Thread 0, 1 access same bank (which allocate foo[0]), and Thread 2, 3 access same bank (which allocate foo[1]).

But the four threads read a total of two addresses from two banks (n=2). Threads 0 and 1 both read foo[0] (the same address) and threads 2 and 3 both read foo[1] (the same address). Why does it cause a bank conflict if the same exact address is being read? (I understand why a conflict would occur if multiple threads read from two or more addresses in the same 32-bit word. This is the reason for the broadcast mechanism.)

See figure 5.8 in the same manual for your answer - assuming the other threads in the half-warp don’t cause conflicts then there will be no conflicts.

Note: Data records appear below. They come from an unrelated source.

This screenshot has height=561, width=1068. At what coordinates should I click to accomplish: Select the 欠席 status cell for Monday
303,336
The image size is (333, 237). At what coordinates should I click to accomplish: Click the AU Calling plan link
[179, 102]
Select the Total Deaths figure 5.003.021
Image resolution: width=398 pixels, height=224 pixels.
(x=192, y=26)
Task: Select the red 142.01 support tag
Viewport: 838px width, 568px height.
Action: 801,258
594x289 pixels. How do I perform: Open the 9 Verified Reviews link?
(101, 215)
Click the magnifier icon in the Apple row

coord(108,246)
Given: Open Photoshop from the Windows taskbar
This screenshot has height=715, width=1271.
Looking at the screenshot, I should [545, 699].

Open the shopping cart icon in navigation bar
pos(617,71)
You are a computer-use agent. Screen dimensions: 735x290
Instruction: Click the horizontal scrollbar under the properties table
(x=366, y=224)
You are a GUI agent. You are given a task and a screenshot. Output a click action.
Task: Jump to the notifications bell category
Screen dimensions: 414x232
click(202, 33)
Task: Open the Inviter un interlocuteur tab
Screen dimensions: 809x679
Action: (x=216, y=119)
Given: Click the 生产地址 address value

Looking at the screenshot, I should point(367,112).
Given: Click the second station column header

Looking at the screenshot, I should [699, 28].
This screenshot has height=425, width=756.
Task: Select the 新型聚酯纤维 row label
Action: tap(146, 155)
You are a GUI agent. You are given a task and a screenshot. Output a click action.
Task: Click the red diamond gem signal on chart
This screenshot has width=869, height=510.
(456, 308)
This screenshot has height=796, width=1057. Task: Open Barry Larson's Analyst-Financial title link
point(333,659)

I’m not sure that either diagram (left or right) in figure 5.8 depicts the scenario I am describing. In the left diagram, all threads in the half warp read from the same 32 bit word (a single word). As a result, the broadcast mechanism can service all of the requests at once. The right diagram depicts a scenario in which there is one set of threads reading from the same word, and all other threads read from words in different banks. The guide states that which word is selected by the broadcast mechanism is unspecified and can’t be predetermined. As a result, the scenario will cause a bank conflict if bank 5 is not selected as the broadcast word.

Both of these scenarios are different than what I am describing. My scenario would look like:

thread 0 → foo[0] (bank 0)

thread 1 /

thread 2 \

thread 3 → foo[1] (bank 1)

For easy to understand.

Thread0 accesses bank0 (foo[0]), and this time thread1 wants to access bank0 (foo[0]) too.

with this situation, Cuda driver allows thread0 access bank0 and thread1 must wait until thread0 is finish → warp_serial occurs (bank_conflict).

Same for thread2 and thread3.